TASK DIRECTIONS —
Print exactly the lines starting at the one that contains "Task: Show notifications via bell icon" and ending at the last line of the listing below.

*** DATA SECTION Section Begins ***

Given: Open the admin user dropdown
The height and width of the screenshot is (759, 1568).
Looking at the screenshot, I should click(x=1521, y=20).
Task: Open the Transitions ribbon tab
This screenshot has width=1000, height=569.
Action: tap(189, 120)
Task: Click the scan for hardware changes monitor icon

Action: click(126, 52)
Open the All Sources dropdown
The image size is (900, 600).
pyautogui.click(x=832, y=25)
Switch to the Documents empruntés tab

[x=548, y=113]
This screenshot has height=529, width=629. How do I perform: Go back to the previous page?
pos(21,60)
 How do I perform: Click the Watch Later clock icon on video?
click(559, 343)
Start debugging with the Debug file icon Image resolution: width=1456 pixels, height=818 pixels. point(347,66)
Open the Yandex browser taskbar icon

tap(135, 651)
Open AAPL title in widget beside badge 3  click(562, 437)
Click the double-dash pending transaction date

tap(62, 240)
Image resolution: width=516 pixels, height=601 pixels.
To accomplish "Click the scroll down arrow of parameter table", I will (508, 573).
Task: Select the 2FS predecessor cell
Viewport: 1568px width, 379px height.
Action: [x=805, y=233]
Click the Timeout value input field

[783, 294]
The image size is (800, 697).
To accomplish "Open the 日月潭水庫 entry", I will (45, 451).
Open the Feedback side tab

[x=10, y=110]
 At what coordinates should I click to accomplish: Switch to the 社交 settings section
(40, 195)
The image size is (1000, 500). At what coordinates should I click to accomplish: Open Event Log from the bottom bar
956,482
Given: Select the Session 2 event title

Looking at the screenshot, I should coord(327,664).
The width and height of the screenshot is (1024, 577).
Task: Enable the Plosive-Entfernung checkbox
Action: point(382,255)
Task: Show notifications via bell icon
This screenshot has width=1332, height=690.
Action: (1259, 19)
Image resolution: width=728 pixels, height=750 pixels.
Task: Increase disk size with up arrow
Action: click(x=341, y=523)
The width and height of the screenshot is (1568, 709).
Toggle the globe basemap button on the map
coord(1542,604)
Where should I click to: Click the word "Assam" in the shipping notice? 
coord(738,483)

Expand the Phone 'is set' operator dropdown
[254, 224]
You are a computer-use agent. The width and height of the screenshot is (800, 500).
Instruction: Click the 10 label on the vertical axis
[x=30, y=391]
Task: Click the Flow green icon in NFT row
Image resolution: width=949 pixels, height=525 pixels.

*** DATA SECTION Section Ends ***

EXPECTED ANSWER —
Task: Show notifications via bell icon
This screenshot has width=1332, height=690.
Action: (1259, 19)
Image resolution: width=728 pixels, height=750 pixels.
Task: Increase disk size with up arrow
Action: click(x=341, y=523)
The width and height of the screenshot is (1568, 709).
Toggle the globe basemap button on the map
coord(1542,604)
Where should I click to: Click the word "Assam" in the shipping notice? 
coord(738,483)

Expand the Phone 'is set' operator dropdown
[254, 224]
You are a computer-use agent. The width and height of the screenshot is (800, 500).
Instruction: Click the 10 label on the vertical axis
[x=30, y=391]
Task: Click the Flow green icon in NFT row
Image resolution: width=949 pixels, height=525 pixels.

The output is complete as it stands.